▶ **Available data**:
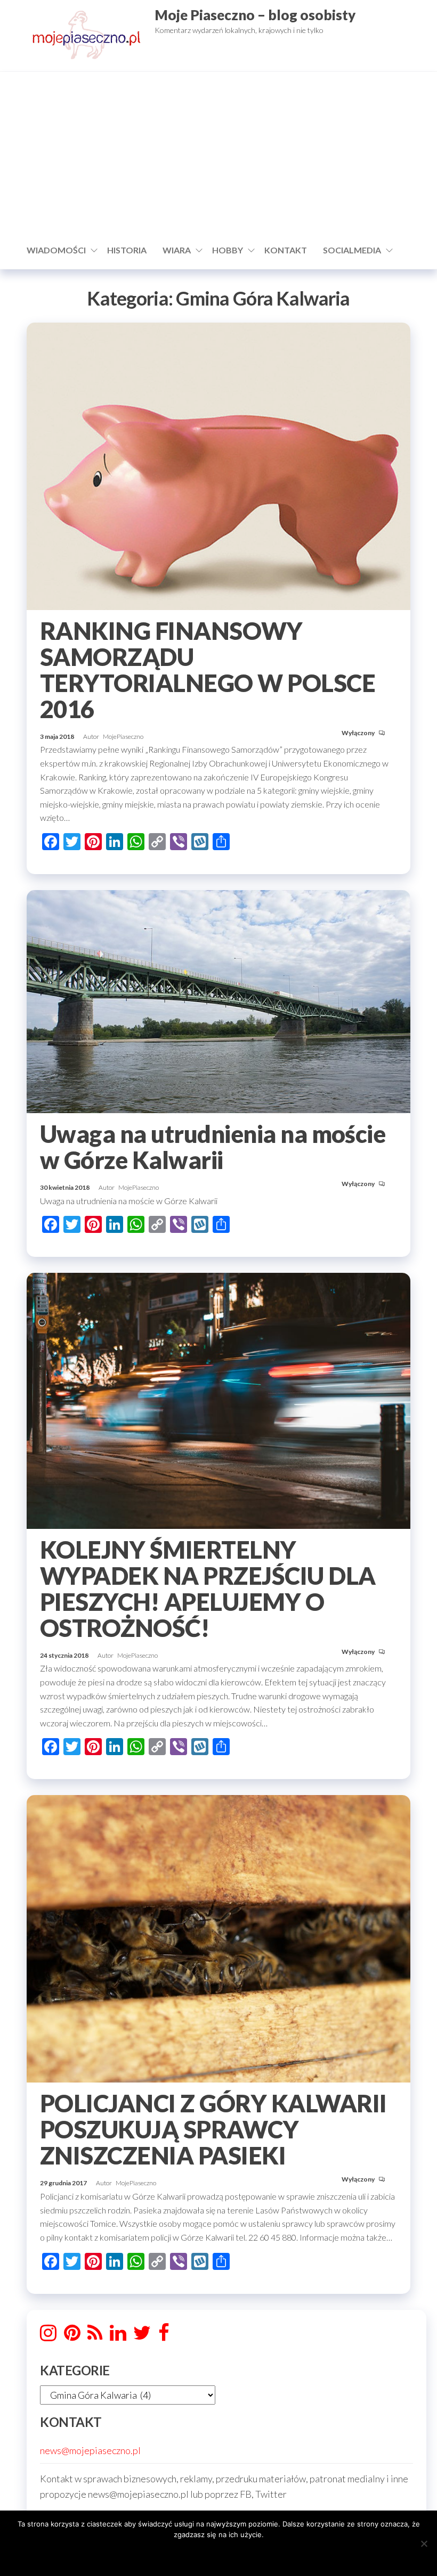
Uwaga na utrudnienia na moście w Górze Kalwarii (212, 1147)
---
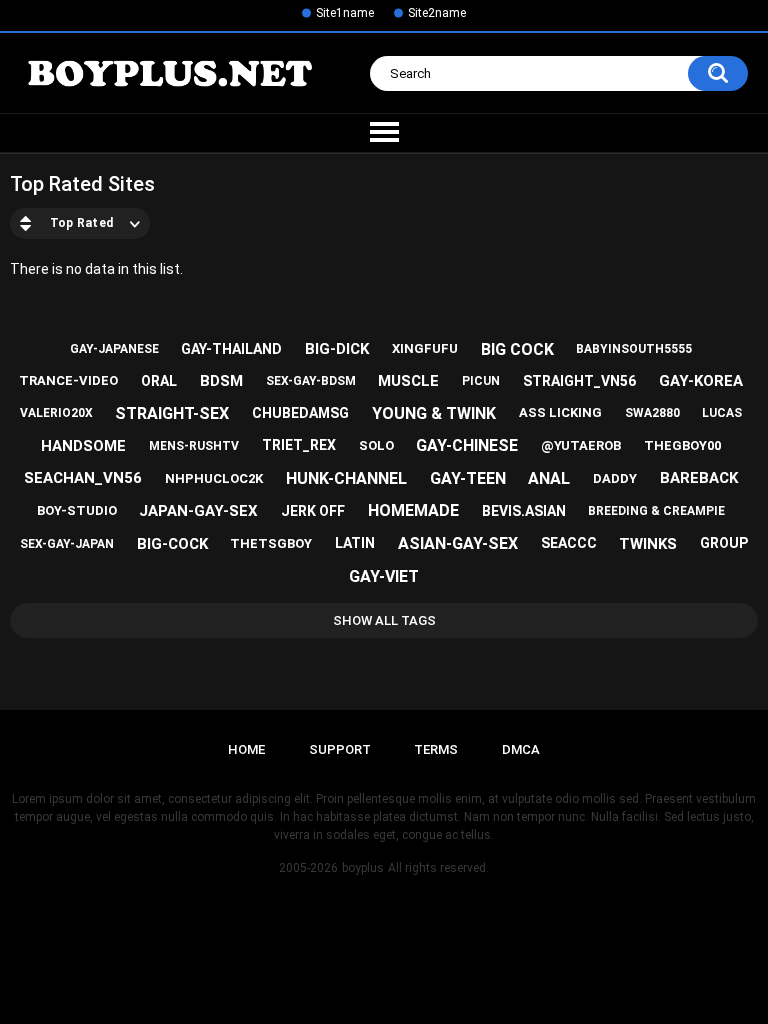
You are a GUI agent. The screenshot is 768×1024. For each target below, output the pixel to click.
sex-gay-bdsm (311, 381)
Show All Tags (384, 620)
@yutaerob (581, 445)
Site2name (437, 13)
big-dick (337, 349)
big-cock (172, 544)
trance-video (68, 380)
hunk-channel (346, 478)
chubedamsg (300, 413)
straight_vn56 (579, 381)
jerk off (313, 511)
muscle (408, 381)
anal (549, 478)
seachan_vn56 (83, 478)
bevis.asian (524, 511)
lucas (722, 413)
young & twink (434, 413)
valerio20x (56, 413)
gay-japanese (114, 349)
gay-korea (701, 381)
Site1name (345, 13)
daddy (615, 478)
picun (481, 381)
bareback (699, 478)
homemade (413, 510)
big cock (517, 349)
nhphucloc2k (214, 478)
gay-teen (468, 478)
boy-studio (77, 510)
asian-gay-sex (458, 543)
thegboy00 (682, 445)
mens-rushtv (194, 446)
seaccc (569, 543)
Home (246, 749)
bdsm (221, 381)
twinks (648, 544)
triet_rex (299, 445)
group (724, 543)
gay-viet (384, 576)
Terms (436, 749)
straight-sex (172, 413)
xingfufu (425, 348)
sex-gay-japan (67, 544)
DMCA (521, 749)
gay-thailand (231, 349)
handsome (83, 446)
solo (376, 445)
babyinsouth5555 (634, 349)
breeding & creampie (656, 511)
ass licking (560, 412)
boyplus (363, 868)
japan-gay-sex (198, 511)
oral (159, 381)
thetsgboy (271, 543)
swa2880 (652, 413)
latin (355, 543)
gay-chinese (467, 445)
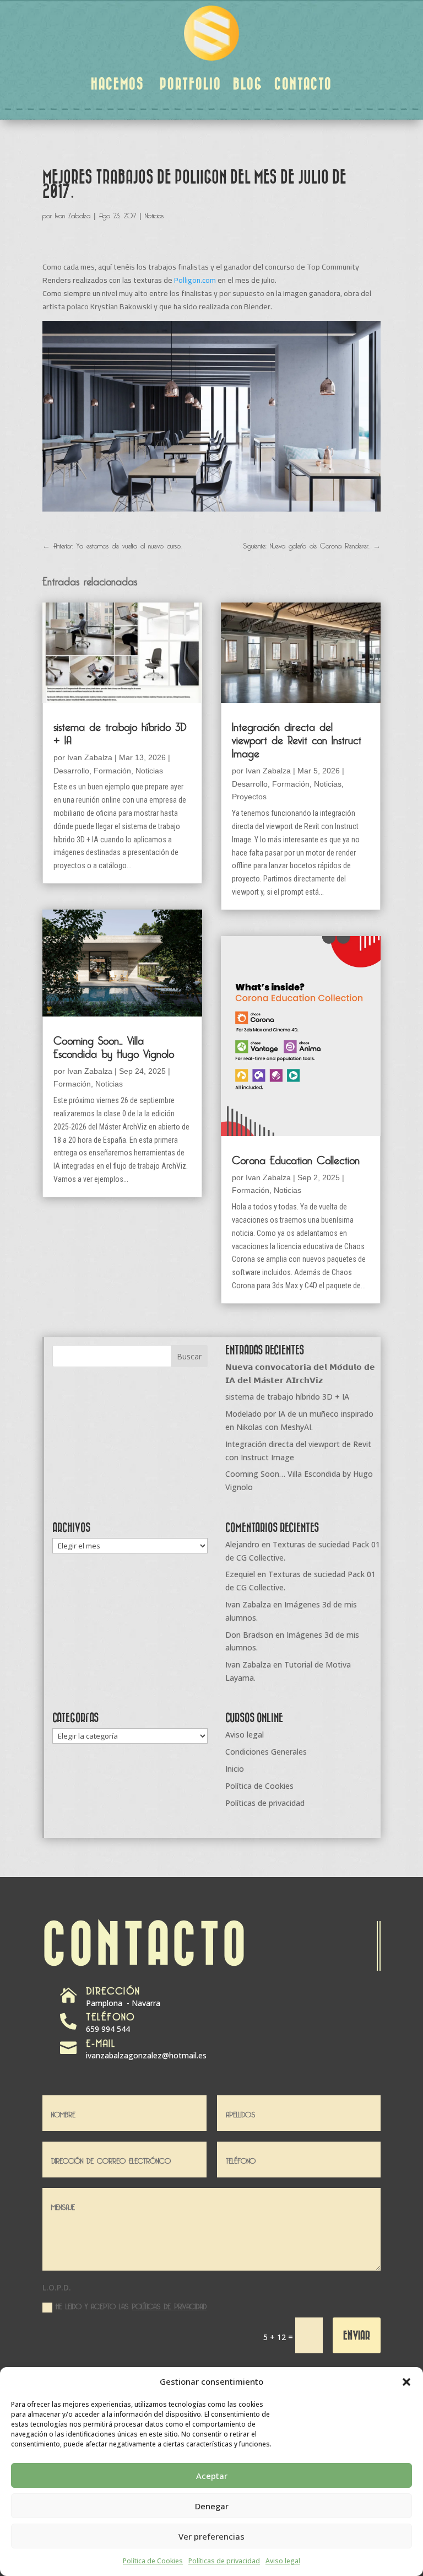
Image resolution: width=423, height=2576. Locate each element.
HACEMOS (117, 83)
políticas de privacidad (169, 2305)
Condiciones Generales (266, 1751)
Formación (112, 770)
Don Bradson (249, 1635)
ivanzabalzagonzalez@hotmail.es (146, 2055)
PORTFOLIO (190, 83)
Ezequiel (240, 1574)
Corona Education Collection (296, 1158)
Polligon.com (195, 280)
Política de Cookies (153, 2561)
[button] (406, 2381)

▶ **Task to complete**: Would you print, exactly as written, every line above from the one holding "mens-rushtv (194, 446)" through the one holding "handsome (83, 446)", with both included and no other lines?

▶ **Task answer**:
mens-rushtv (194, 446)
seaccc (569, 543)
Home (246, 749)
bdsm (221, 381)
twinks (648, 544)
triet_rex (299, 445)
group (724, 543)
gay-viet (384, 576)
Terms (436, 749)
straight-sex (172, 413)
xingfufu (425, 348)
sex-gay-japan (67, 544)
DMCA (521, 749)
gay-thailand (231, 349)
handsome (83, 446)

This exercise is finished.